• Columns 

    Small Press Spotlight: Exit Wounds

    By | June 22nd, 2010
    Posted in Columns | % Comments

    Article originally written by Steve Ponzo

    When do you let someone into your life and when do you let someone go? These are the questions at the heart of Exit Wounds, Rutu Modan’s 2008 Eisner Award winner for Best Graphic Novel. This simplistic and beautiful masterwork tells the tale of Koby Franco, a young taxi driver living in Tel Aviv, whose life is forever changed with a single phone call. On the other line is Numi, a female soldier who informs him that his estranged father Gabriel may have been the victim of a suicide bombing. As Koby investigate his father’s death, he slowly begins to unravel the mystery of his own life as well.

    It may seem like this is just another mystery filled with intrigue, but this is the story with a perfect balance of plot and characterization. Rich with emotion, this is a tale of the relationships forged between two strangers brought together by a single tragedy.

    Exit Wounds is the North American graphic novel debut from Israeli artist Rutu Modan. She is a four-time recipient of Best Illustrated Children’s Book Award in Israel as well as the Young Artist of the Year Award. Modan’s strengths as a storyteller are ever apparent in the way she conveys her story visually rather than through the writing.


    Modan’s art is what truly brings her characters to life. Rich with subtle detail and nuance, she is able to create realistic emotions with simple lines, flat colors and a cartoon- like approach to facial expressions. Her minimal line work is still able to create realistic gestures that drive this story forward.
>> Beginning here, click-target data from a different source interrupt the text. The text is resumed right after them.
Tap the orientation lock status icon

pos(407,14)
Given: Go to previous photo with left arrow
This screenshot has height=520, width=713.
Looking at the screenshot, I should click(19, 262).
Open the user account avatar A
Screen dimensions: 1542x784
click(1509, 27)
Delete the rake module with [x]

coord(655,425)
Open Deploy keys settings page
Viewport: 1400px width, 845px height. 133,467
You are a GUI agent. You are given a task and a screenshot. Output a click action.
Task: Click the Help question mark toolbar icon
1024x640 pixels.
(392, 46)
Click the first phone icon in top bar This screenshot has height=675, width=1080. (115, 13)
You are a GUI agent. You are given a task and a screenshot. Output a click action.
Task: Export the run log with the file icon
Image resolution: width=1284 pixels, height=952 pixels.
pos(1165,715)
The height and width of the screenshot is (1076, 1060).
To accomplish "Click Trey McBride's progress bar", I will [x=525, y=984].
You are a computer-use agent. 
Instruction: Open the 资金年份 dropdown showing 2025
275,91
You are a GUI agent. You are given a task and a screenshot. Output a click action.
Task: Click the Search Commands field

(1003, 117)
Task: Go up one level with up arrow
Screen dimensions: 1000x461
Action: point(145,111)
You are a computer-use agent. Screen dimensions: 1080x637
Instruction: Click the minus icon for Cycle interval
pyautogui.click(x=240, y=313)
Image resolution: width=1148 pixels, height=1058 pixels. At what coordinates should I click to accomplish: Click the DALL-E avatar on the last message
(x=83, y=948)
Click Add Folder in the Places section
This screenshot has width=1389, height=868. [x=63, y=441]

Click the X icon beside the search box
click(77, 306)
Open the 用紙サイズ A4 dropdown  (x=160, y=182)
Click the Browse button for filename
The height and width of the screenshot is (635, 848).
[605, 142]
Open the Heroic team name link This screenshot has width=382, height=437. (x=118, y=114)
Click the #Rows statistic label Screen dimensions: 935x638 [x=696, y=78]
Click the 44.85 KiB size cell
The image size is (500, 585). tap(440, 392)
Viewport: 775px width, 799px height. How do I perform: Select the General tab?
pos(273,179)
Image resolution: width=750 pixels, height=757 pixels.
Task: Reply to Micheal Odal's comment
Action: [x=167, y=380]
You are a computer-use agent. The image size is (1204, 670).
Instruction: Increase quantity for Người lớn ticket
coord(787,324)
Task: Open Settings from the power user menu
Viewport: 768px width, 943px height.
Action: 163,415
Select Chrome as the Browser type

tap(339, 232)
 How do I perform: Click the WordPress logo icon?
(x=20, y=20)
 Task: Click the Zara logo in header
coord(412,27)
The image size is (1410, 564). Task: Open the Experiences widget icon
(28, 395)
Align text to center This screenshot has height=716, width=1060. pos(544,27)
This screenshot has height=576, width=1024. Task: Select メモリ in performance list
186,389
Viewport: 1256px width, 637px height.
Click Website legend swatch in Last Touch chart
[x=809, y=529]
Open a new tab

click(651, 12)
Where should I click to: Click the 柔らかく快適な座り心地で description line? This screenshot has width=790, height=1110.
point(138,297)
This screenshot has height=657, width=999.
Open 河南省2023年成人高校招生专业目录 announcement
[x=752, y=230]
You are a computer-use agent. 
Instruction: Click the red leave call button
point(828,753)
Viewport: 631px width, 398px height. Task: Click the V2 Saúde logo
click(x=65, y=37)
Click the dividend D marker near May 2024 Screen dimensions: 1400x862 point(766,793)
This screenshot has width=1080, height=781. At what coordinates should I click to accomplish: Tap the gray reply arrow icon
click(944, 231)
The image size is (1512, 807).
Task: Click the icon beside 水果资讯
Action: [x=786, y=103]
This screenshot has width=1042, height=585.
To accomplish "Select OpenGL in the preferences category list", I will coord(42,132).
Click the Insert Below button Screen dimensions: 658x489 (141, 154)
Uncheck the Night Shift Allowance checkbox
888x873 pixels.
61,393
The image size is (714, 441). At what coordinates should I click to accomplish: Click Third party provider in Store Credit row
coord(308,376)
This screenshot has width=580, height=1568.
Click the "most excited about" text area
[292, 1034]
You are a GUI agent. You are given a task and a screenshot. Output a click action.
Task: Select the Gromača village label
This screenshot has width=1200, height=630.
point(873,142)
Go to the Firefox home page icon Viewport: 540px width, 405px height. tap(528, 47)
The emotions Koby and Numi feel are right there on the page for us to see, be it the slump of a back or a hand in a pocket.

    The colors, although flat are still lush and expressive. Ranging from finely detailed backgrounds and rich intricate patterns to single color washes, Modan truly knows how and when to pull and push our eye. The cluttered backgrounds are there to create a sense of environment and to emphasize the tension felt by Koby and Numi. Yet, it’s the flat, monochromatic backgrounds that show Modan’s true understanding of characterization. Free of detail, the stark color pushes the character to the foreground, allowing for us to focus on every nuance of their expression. The single color draws us out from the tension of the detailed environments and replaces it with the loneliness felt by the characters.

    Rutu Modan has created a story that, at its heart, is about reconciling with one’s past and the ability to look to the future. Just like the book’s namesake, Exit Wounds is what happens when an act of violence enters one’s life and leaves through the other side.